"""

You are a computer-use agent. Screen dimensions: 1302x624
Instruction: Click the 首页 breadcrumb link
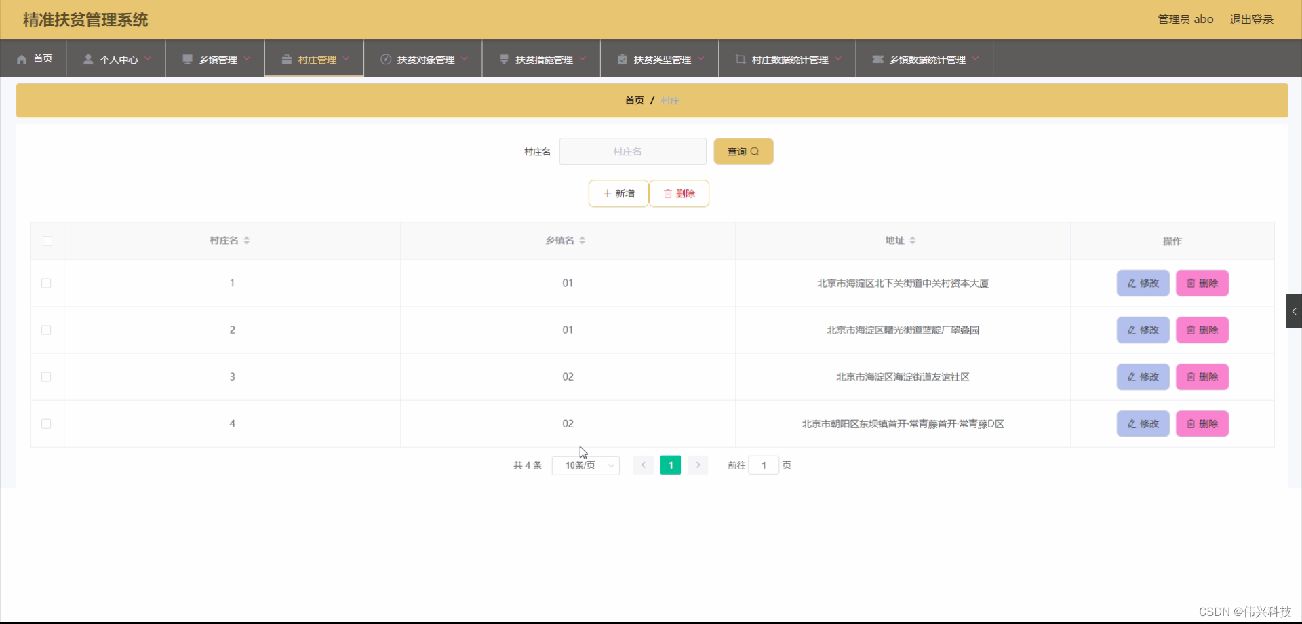point(635,100)
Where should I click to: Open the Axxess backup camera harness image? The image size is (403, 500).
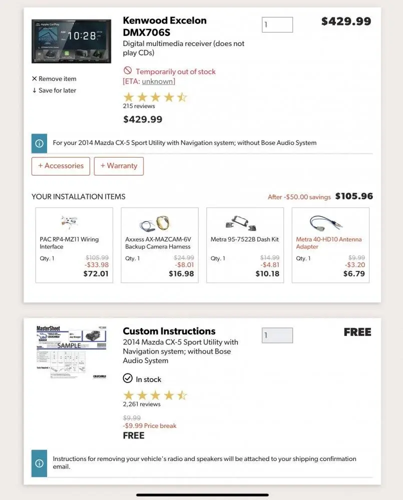pos(155,223)
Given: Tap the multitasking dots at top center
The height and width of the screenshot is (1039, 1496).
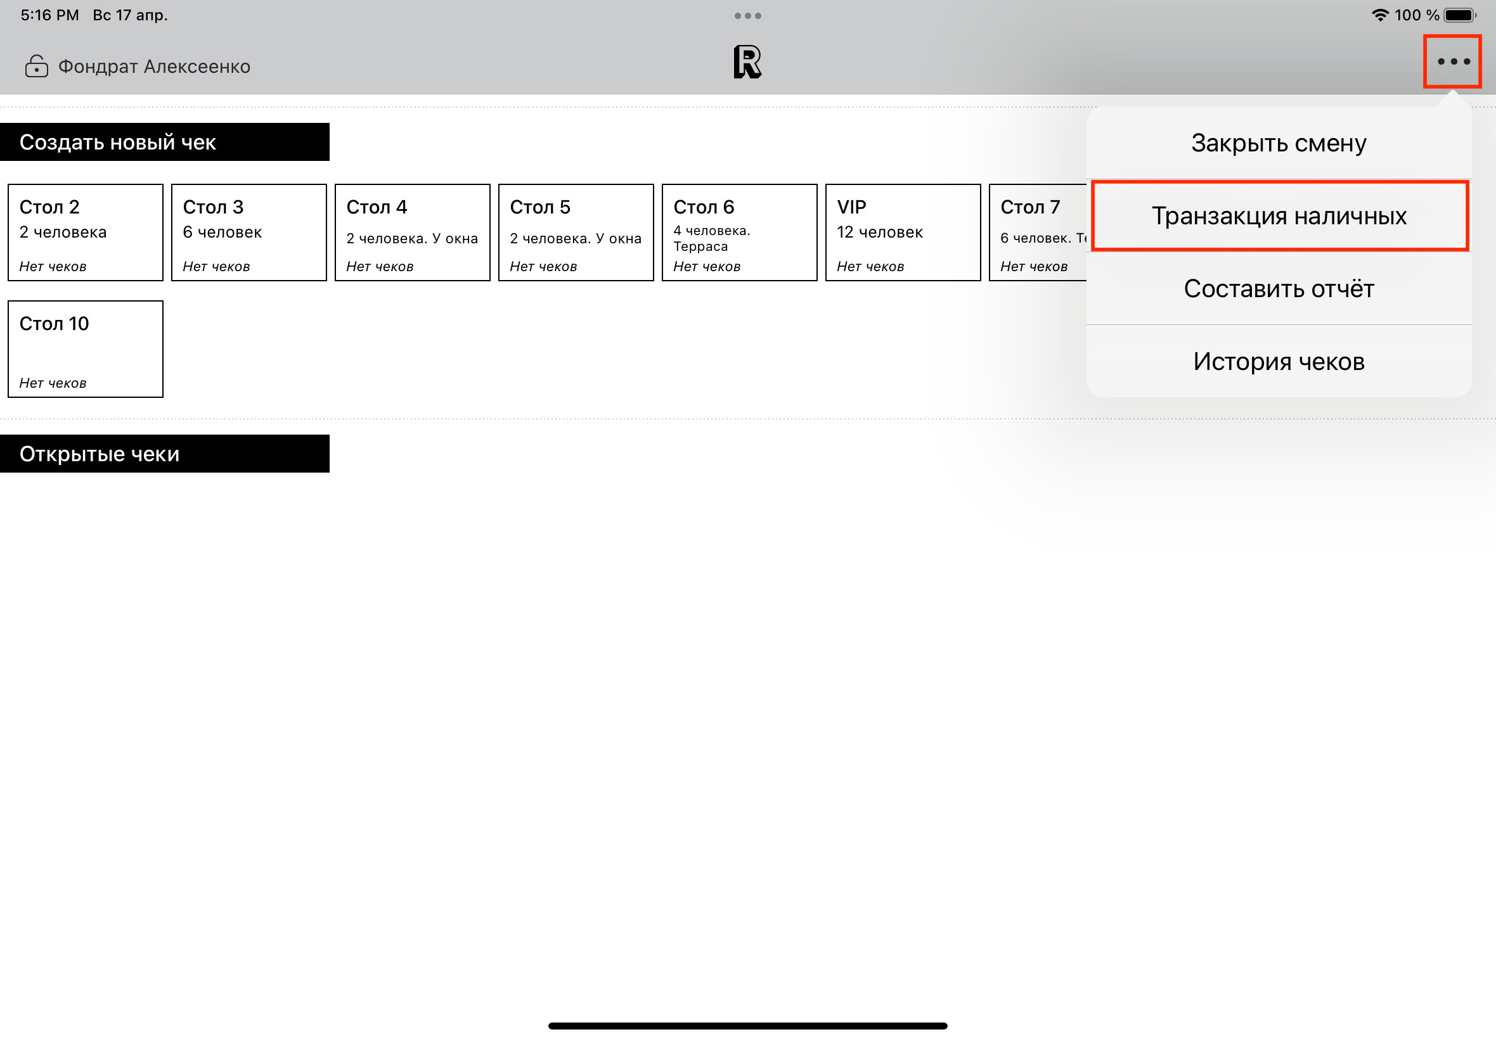Looking at the screenshot, I should (x=747, y=16).
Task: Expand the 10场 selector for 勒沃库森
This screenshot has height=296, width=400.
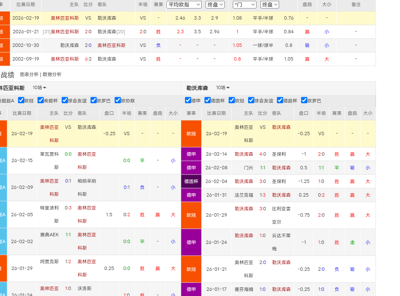Action: [x=223, y=88]
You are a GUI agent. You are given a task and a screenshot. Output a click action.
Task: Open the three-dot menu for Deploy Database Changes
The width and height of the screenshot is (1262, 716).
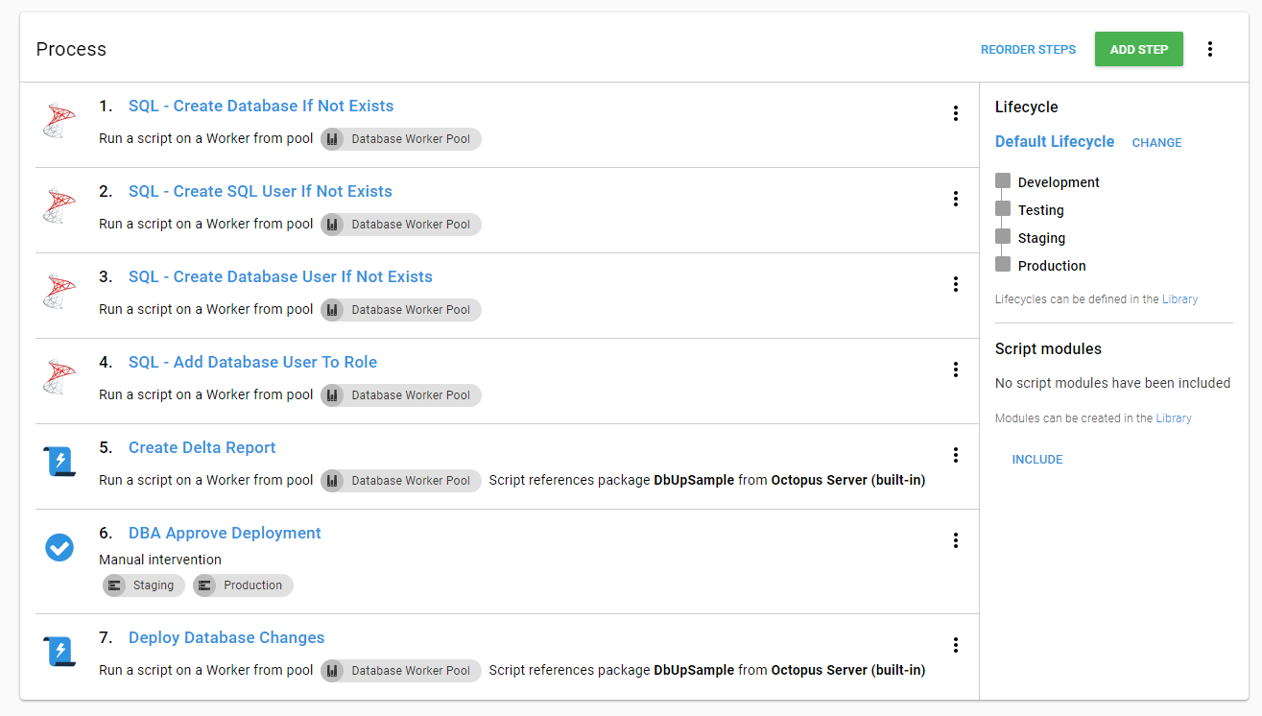(x=955, y=645)
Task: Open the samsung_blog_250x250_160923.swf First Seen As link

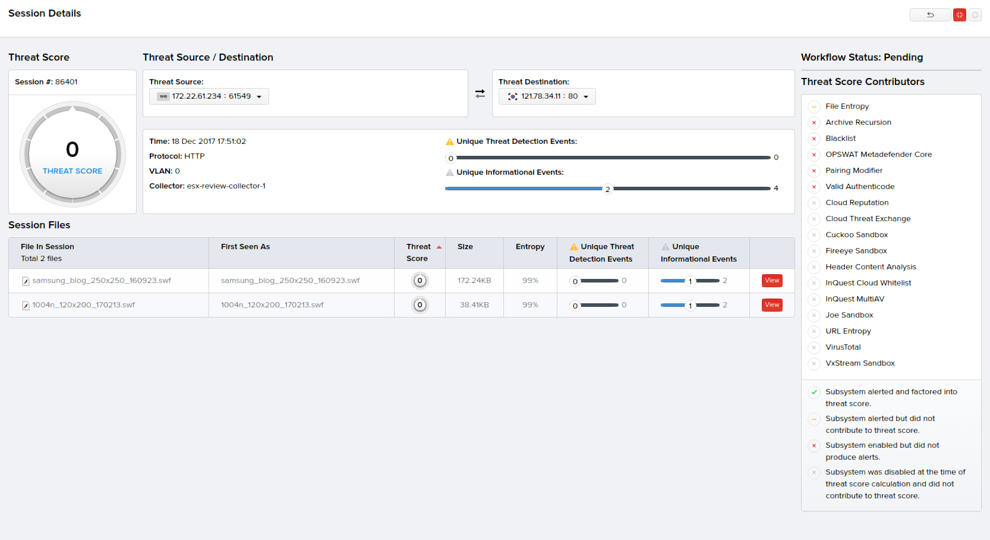Action: (x=290, y=281)
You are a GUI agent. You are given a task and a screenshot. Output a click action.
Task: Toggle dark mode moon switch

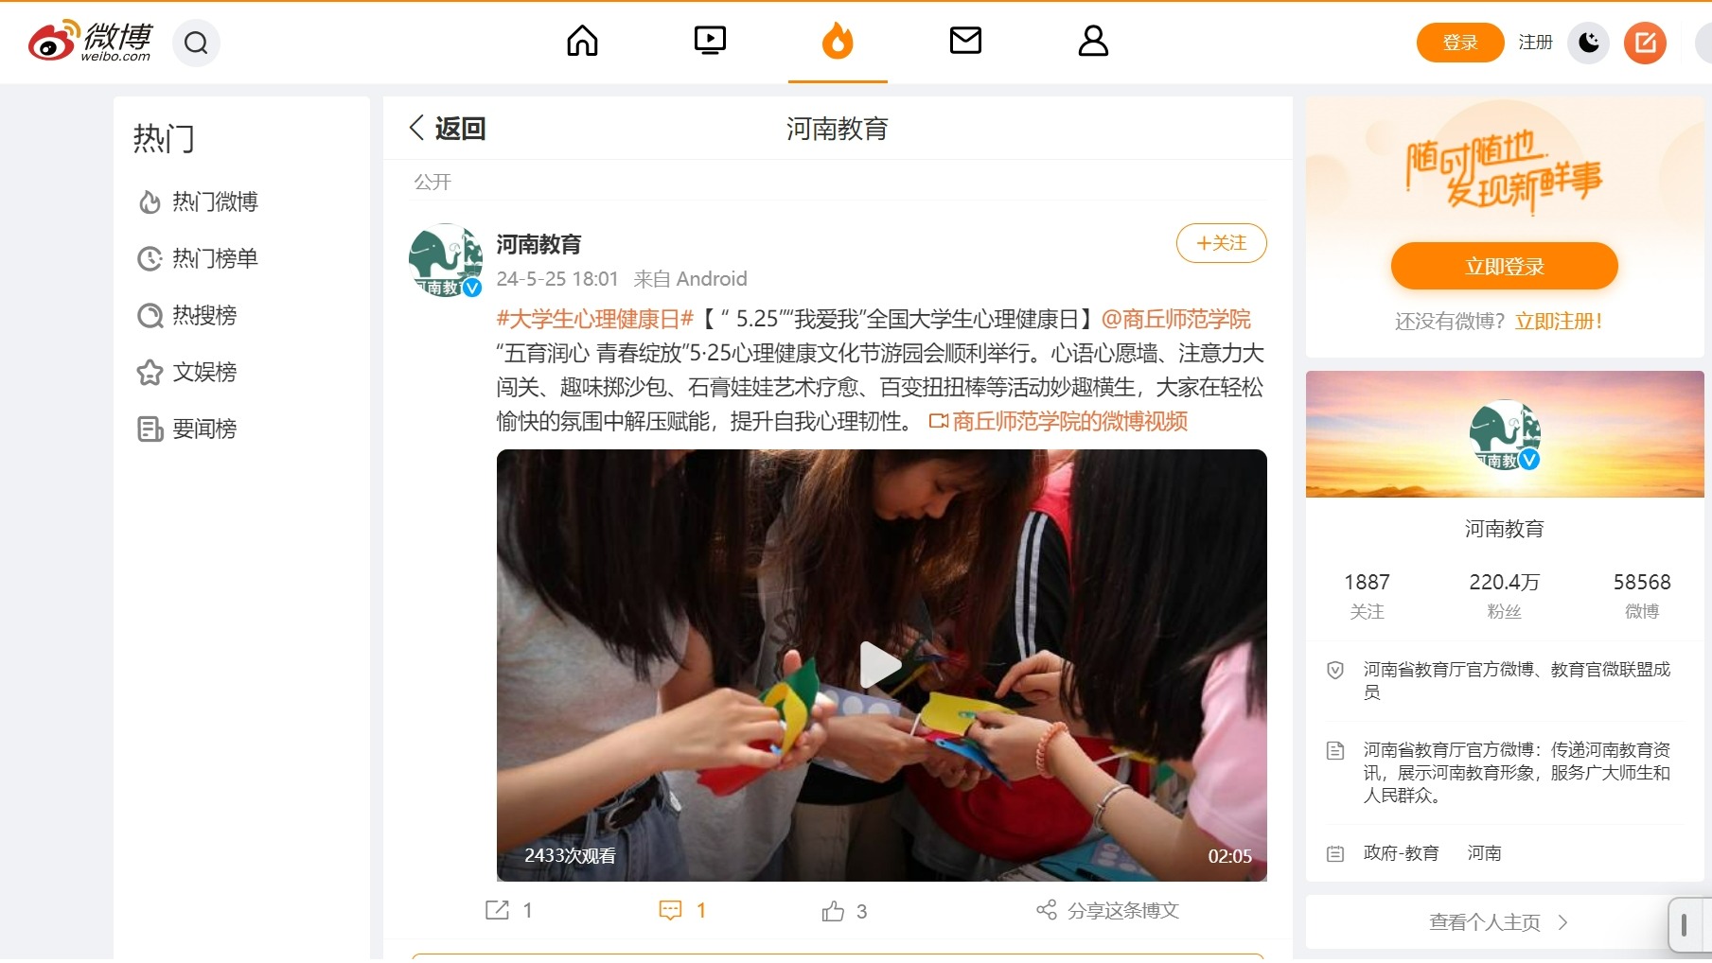tap(1589, 43)
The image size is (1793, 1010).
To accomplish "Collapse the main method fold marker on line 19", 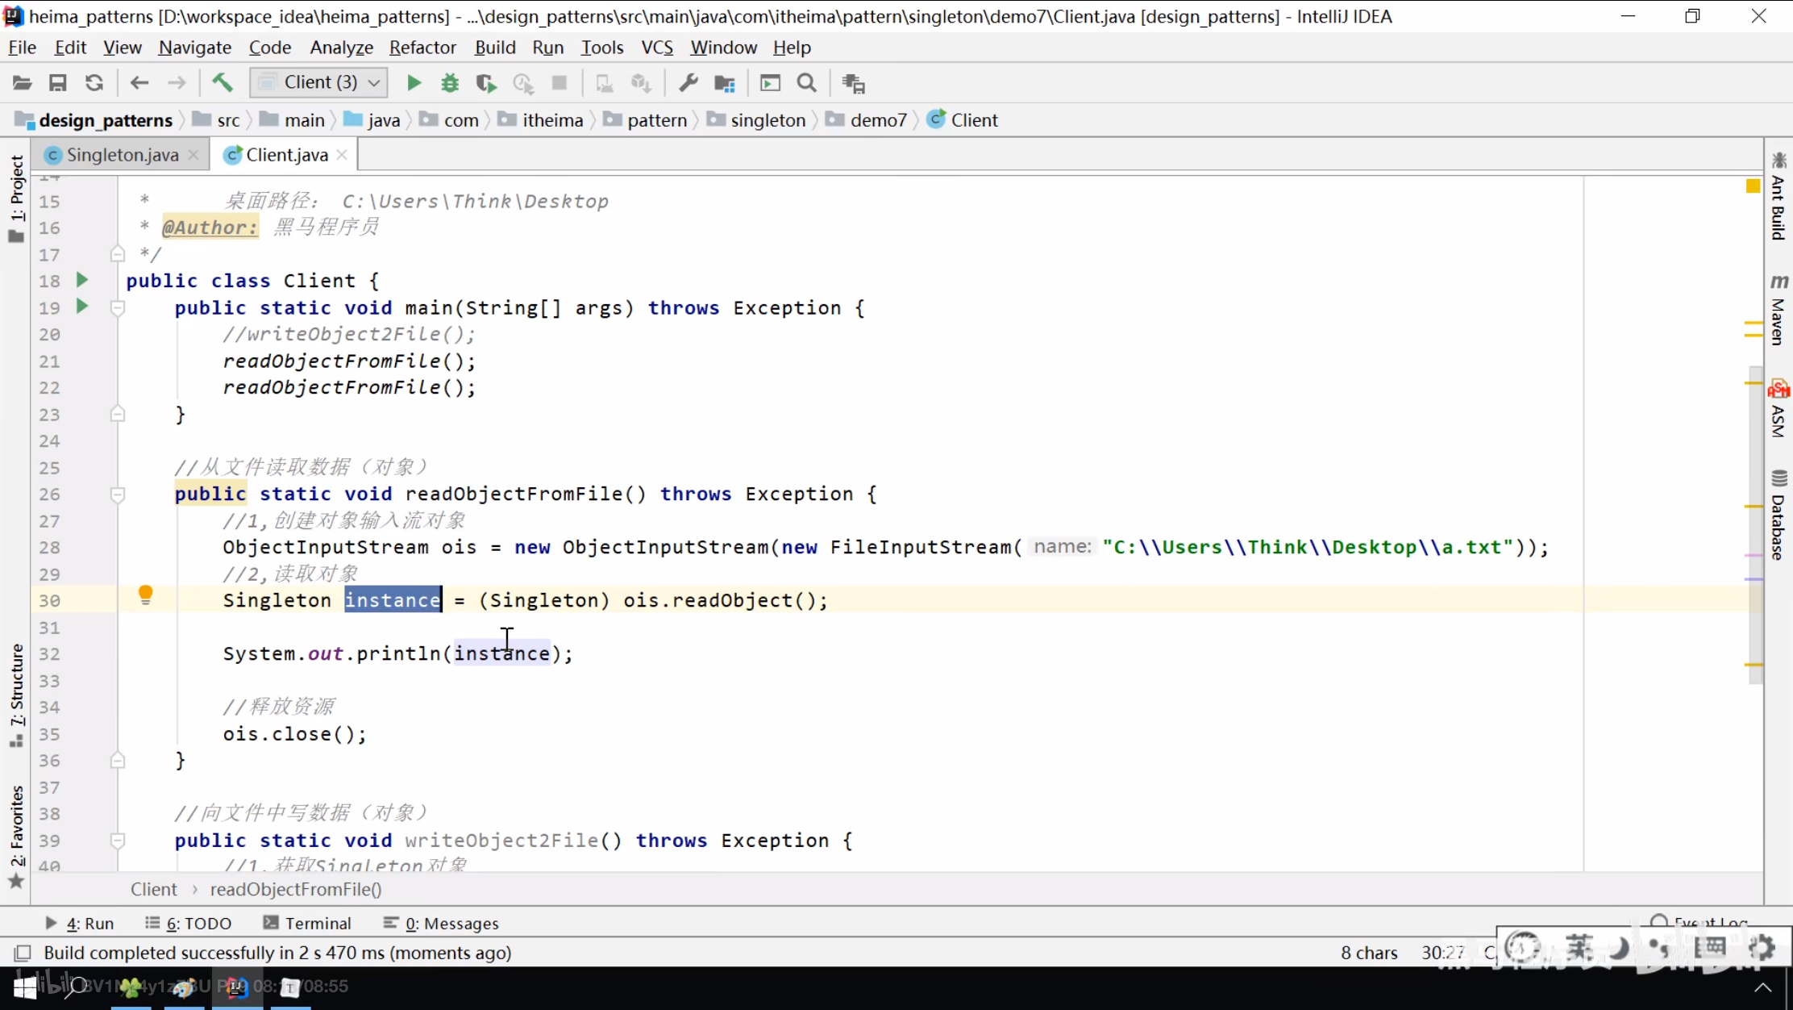I will click(x=118, y=307).
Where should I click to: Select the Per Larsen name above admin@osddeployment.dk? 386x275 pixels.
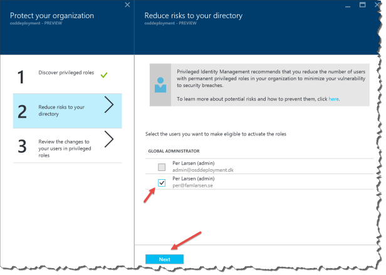point(194,163)
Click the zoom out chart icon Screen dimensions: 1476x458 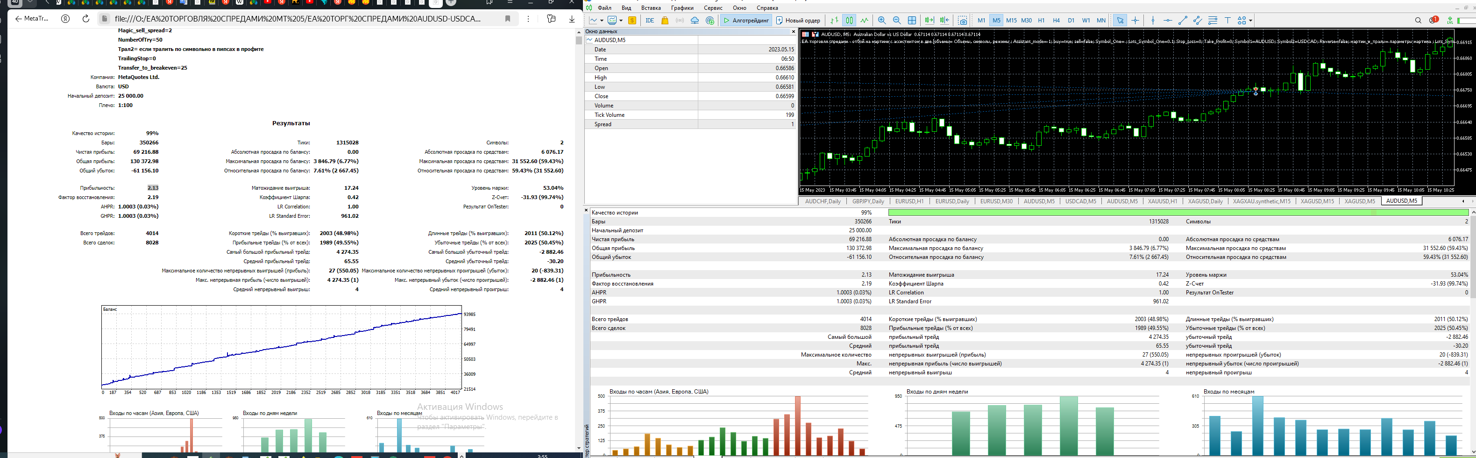(897, 21)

"""

#### [Exercise brief]
Count the lines in the rows above that contain the string "height". Reply with the number only.

#### [Solution]
3